For some reason Eulah left a more vibrant image in Sibyl’s mind. She’d been so like Helen, in her unconventional opinions and her affection for fine things, making the two women overlap in Sibyl’s memory. But Eulah, young, vibrant, suffered none of Helen’s worried disappointment. Sibyl had no trouble recalling her sister’s liquid blue eyes, the dimples in her cheeks when she said something daring, even the way that Eulah’s wild curls could be tamed into an elegant sweep up the back of her head. She could still hear the timbre of Eulah’s voice, lower and more earnest than her looks implied. When Sibyl tried to picture Helen, Eulah invariably got in the way. But that was how it was when they were alive, too: Eulah had always gotten in the way. Sibyl had only been out four seasons when their mother gave her up as a lost cause and started plotting Eulah’s entree into society instead. Eulah, who wouldn’t squander her opportunities, as Sibyl had.

“Try to see every contour of the person’s face,” the voice interrupted. “The eyes. The nose. The texture of the skin. The hair. Hold your loved one’s face before you as if you were sitting right across from him, in this very room.”

Sibyl heard murmurs of grief and recognition escape from various ends of the table, and she squinted her closed eyes, trying to do as she was told. So she couldn’t picture Helen this time; no matter. She would try to reach Eulah instead. She loved her sister, as everyone had. She had as much cause to reach her as anyone. Yes, there was Eulah’s form, the general outline of her face. Her eyes. Her nose—wait. No. Her nose had been smaller. There were her dimples, and her chin. Sibyl pressed her lips together in concentration.

“Ah!” the voice breathed. “I sense that we are being joined from the beyond!

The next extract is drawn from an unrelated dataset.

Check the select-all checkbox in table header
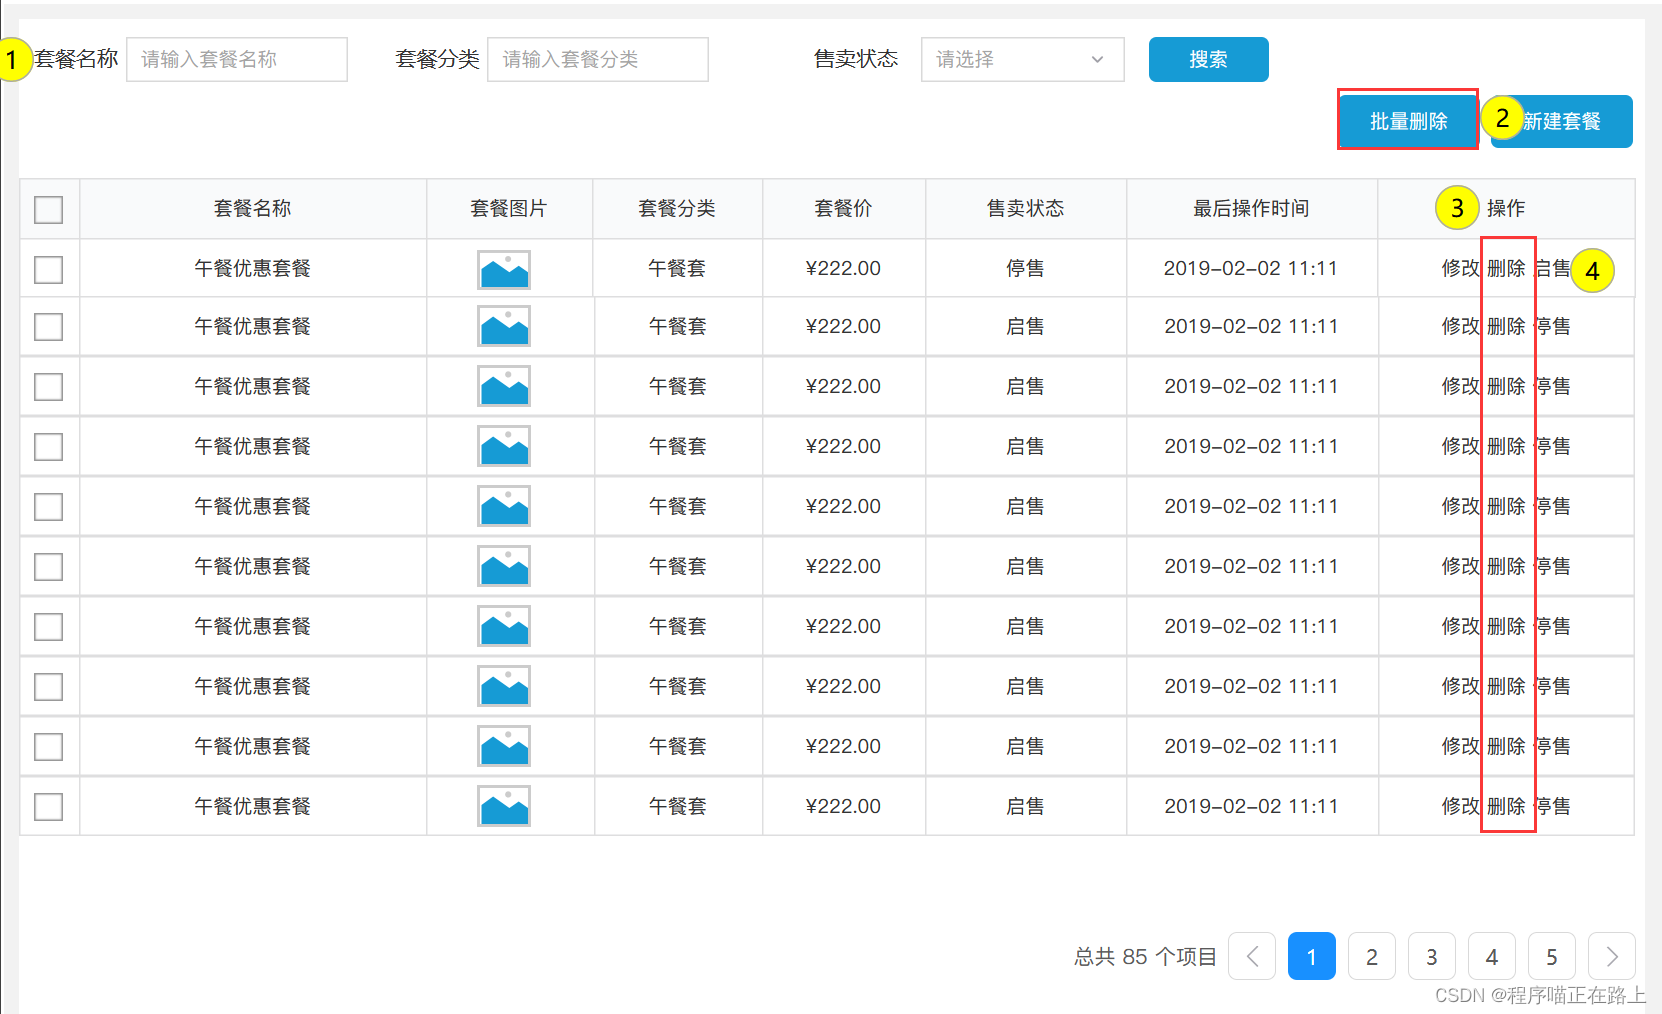The image size is (1662, 1014). [x=48, y=209]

Everyone, remain focused and calm. You have nothing to fear. These are your loved ones, come to share their wisdom with us.”

Sibyl tensed, worried that she hadn’t captured the right qualities of Eulah’s face. The image kept unraveling before her, pulling apart and reforming, hazy and indistinct.

“I sense a male presence in the room!” Mrs. Dee announced, and Sibyl felt secretly relieved. Now she had more time to gather her recollections together. She was afraid that she might hurt Helen or Eulah, as if they could somehow see into the hollows of her mind and perceive the imperfection of her memory. She was afraid that they would find her love inadequate and, worse, trembled to think that they might be right.

“Sir, are you there? Can you hear us?”

Three sharp raps vibrated through the wood of the table, causing the backs of Sibyl’s hands to slap against the tabletop. A woman’s voiced gasped, and Sibyl’s pulse beat in her throat.